Even though the vaccine for hepatitis is administered alongside diphtheria, pertussis and tetanus (DPT) and oral polio vaccine at six, ten and 14 weeks, studies have indicated that coverage for the hepatitis B vaccine is significantly lower.

Hepatitis B coverage received a shot in the arm after the introduction of a pentavalent vaccine on a pilot basis in Kerala and Tamil Nadu in December 2011 and its national roll-out in 2014-2015.

Also read: Cheap Drugs Not Enough to Fight Hepatitis C in Asia

The hepatitis B birth dose, rolled out in the national programme in 2008, prevents vertical transmission from the mother to child if administered in the first 24 hours after birth. Administering the birth dose to cut vertical transmission is needed as about 70-90% newborns infected this way become chronic carriers of hepatitis B, and about 20-30% carriers in India are due to vertical transmission.

Several patients remain asymptomatic for a long period of time and since prenatal testing is not very common, the virus tends to go undetected in children and they do not know they have it until much later in adulthood.
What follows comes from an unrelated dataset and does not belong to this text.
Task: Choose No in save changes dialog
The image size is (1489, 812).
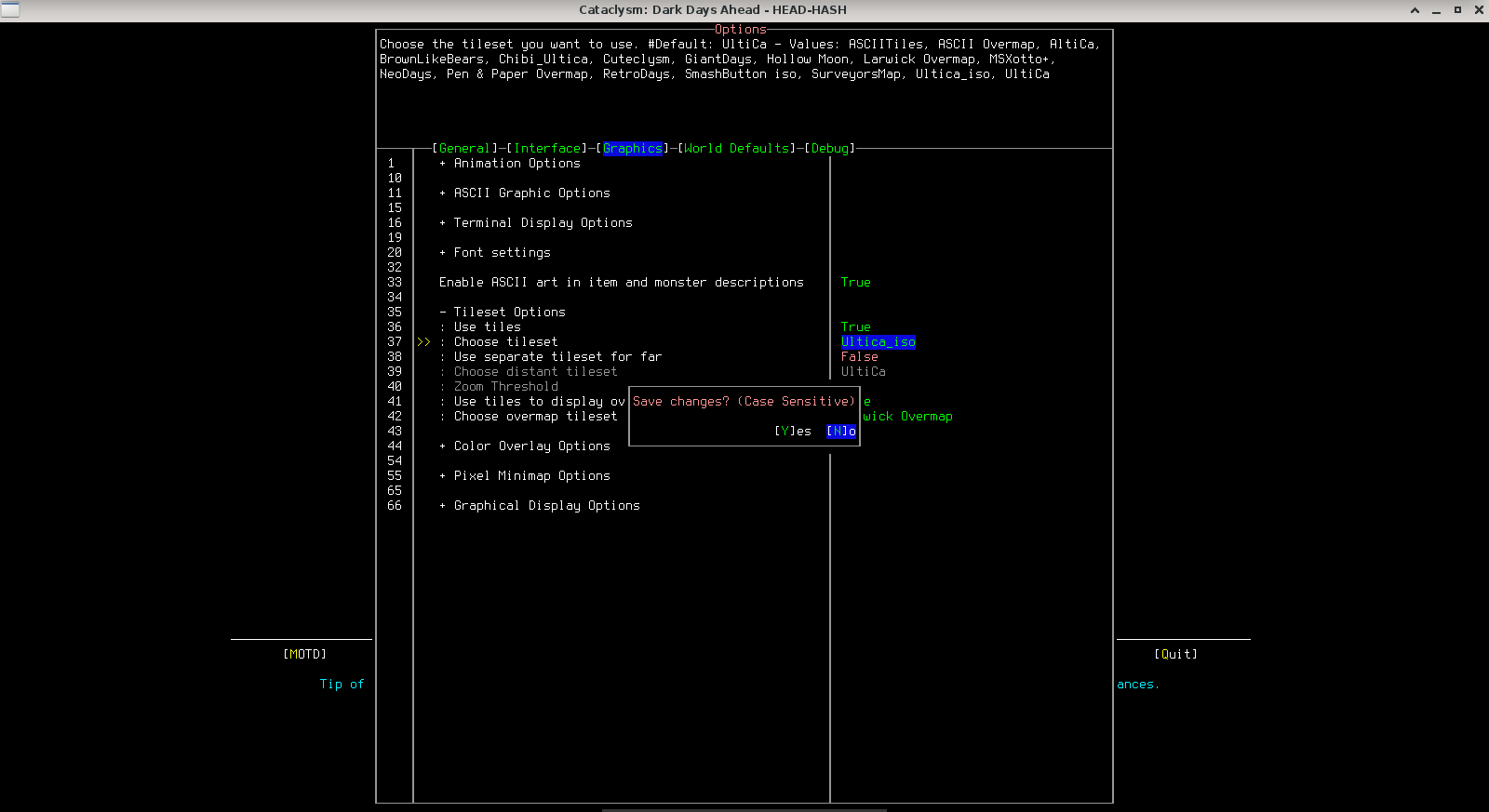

According to a report by the ministry of health and family welfare, there was only 45% coverage of the health dose in 2015 and 60% in 2016. Despite the fact that 80% of deliveries are in healthcare institutions in India, the coverage for the birth dose vaccine has been low with 55% in 2015 and 67% in 2016. The coverage amongst institutional deliveries for the birth dose was reported to be 71% as of March 2017.

A factor that contributes to the low coverage of the birth dose in healthcare facilities is the fear of wasting vaccines when a ten-dose vial is used. However, most workers are unaware that WHO recommendations allow for a hepatitis B open vial policy for the vaccine which can be kept for a maximum duration of 28 days for use in other children.